L’ipotesi riguarderebbe la possibilità che Regeni sia stato arrestato durante le retate in corso quel 25 gennaio a Piazza Tahrir. Fonti del ministero dell’interno attesterebbero un bilancio di 20 arresti, tra cui 19 egiziani e uno straniero.  Solo successivamente alla scomparsa di Giulio, fonti ufficiose egiziane hanno riferito che gli stranieri fermati sarebbero stati due, di cui uno turco e uno “cittadino americano”, la cui identità rimane sconosciuta. Questa segretezza avvalorerebbe la seconda certezza, quella di un rastrellamento eseguito dal capo della polizia di Giza, il generale Khaled Shalaby.

 

In un piccolo articolo del giornale locale “Veto”, tradotto da “La Repubblica”, il giornalista Manal Hammad avrebbe portato alla luce degli accertamenti su uno straniero arrestato all’interno di un caffè, che si sarebbe trovato nella questura di Giza, nella zona di Al Bahr Al Azam.
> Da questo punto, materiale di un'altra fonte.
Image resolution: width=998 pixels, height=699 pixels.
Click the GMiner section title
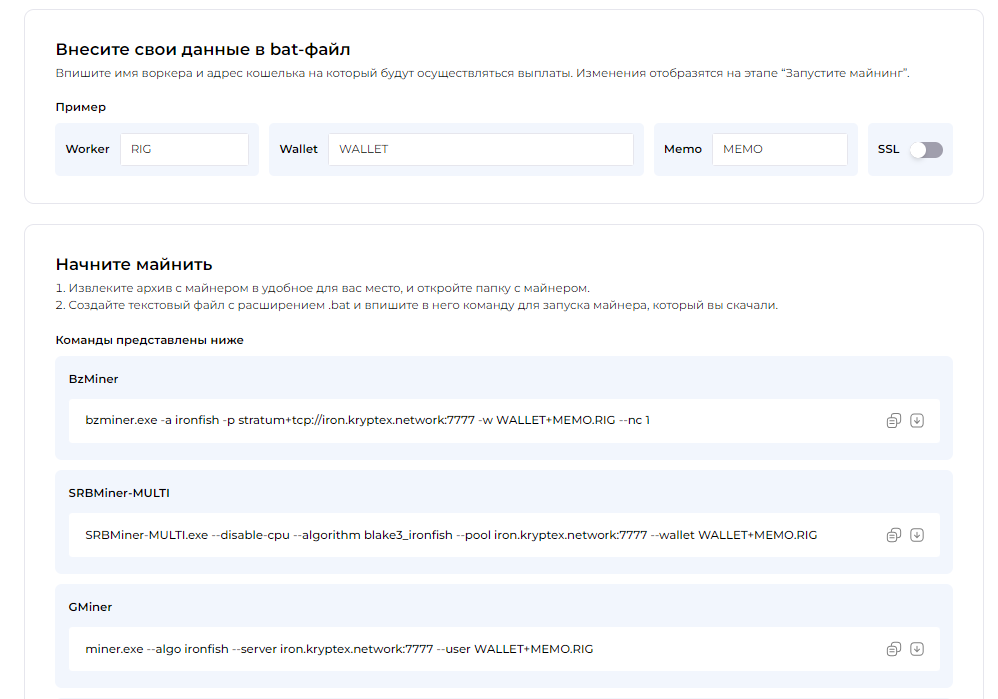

Questo straniero, che nell’ipotesi potrebbe essere Giulio Regeni, a detta di alcuni informatori, avrebbe parlato con i cittadini in una lingua araba approssimativa e utilizzando anche termini stranieri. Si sarebbe attestato che lo stesso straniero avrebbe cercato di mobilitare il popolo, facendolo scendere in piazza in occasione della ricorrenza del 25 gennaio. Per questo il giovane era stato bloccato ed era stato redatto un verbale d’accusa, inviando una comunicazione alla procura. Queste informazioni, indifferenti in quei giorni, in cui si ignora della scomparsa di Giulio Regeni, potrebbero essere molto significative, dopo ben otto settimane in cui sono state taciute agli investigatori italiani.